Source passage:
METHOD AND APPARATUS FOR FORMING ARTICLES

Technical Field

This invention relates to a moulding method and apparatus for forming articles and refers particularly, though not exclusively, to such a method and apparatus for producing thin hollow tubes and plates.

Background

For the production of articles such as ceramics tubes and tubes with multiple holes, there is a known method using a sliding sleeve with a core. During forming, the core blocks a portion of the flow path of the material entering the mould (forming the holes), while the sliding sleeve helps to keep the core in position to minimize thermal and bending stresses within the formed tubes, reducing problems of distortion and deformation. The core can have one or many pins, depending on the number of holes to be formed, and the resultant article has good material uniformity throughout, even for articles with high aspect ratios.

Recorded data:

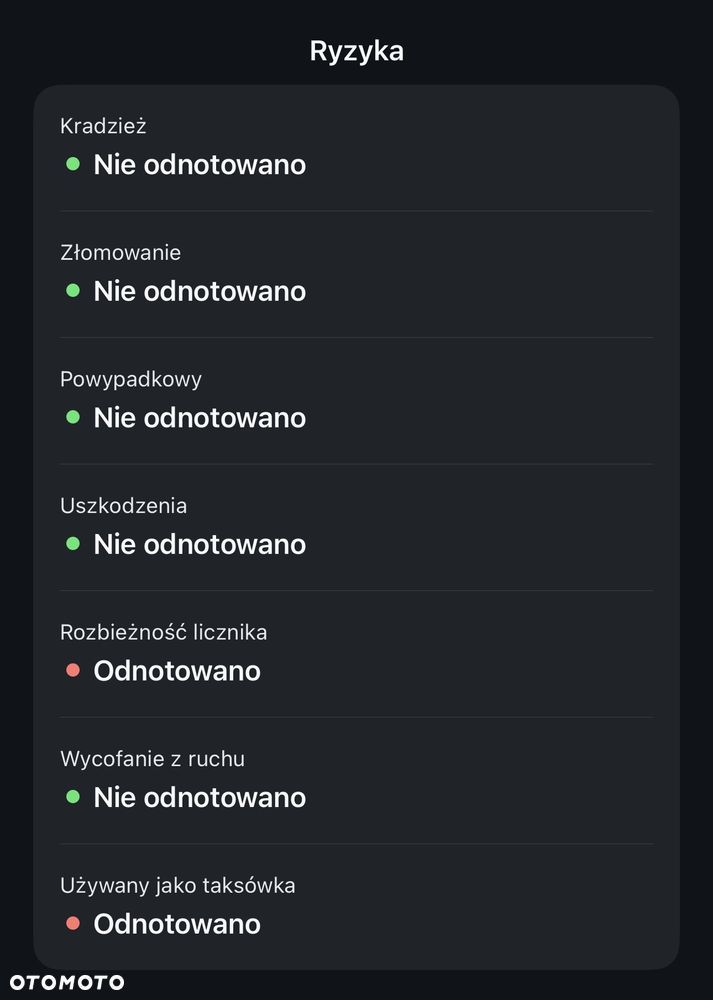
Task: Click the Odnotowano status for Używany jako taksówka
Action: [x=177, y=923]
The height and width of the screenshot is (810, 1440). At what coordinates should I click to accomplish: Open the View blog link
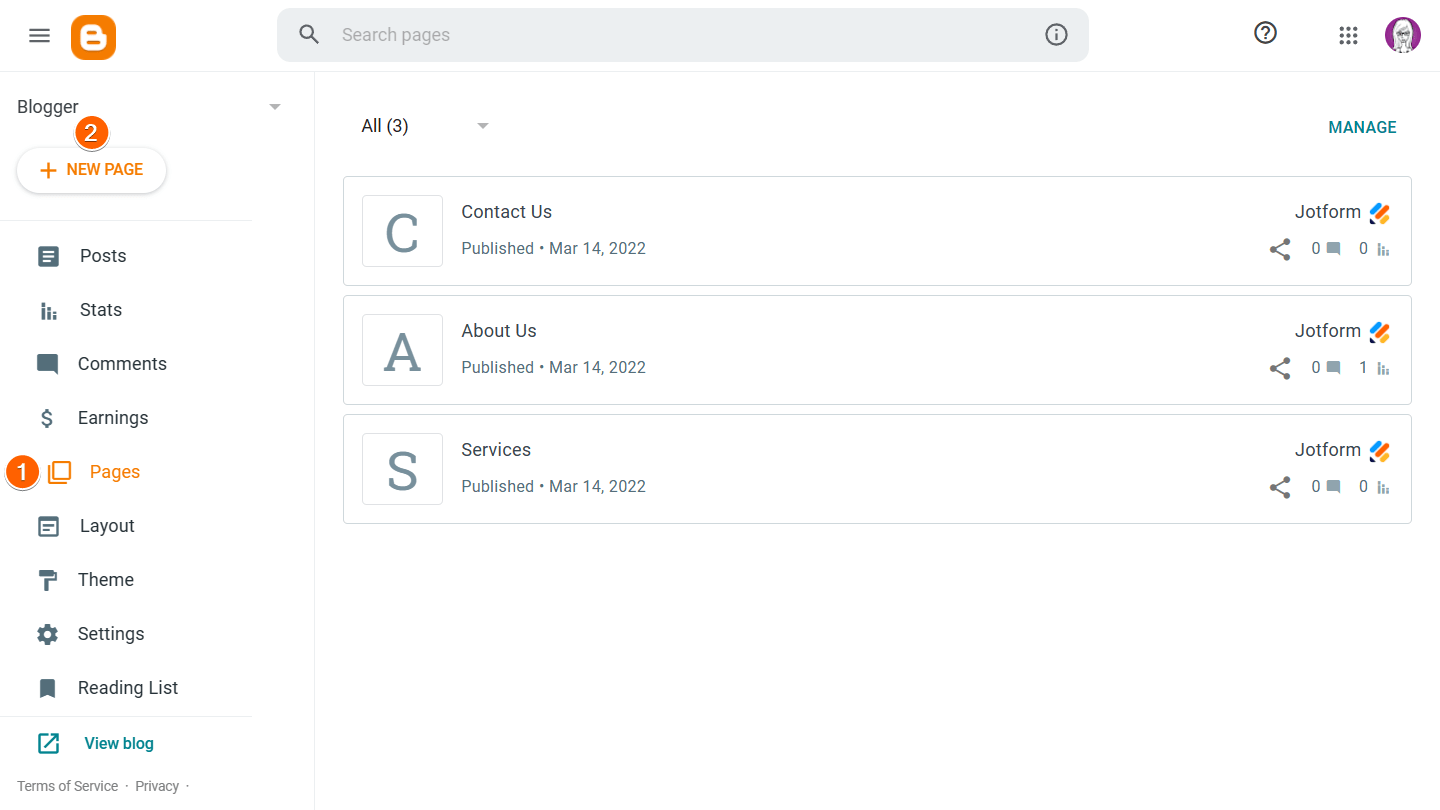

What is asked:
1. Translate this sentence from the moulding patent excerpt into Spanish: "This invention relates to a moulding method and apparatus for forming articles and refers particularly, though not exclusively, to such a method and apparatus for producing thin hollow tubes and plates."
2. According to the moulding patent excerpt, what determines how many pins the core has?

Task-by-task results:
1. Esta invención se refiere a un método y un aparato de moldeo para formar artículos y se refiere en particular, aunque no exclusivamente, a dicho método y aparato para producir tubos huecos delgados y placas.

2. The number of holes to be formed.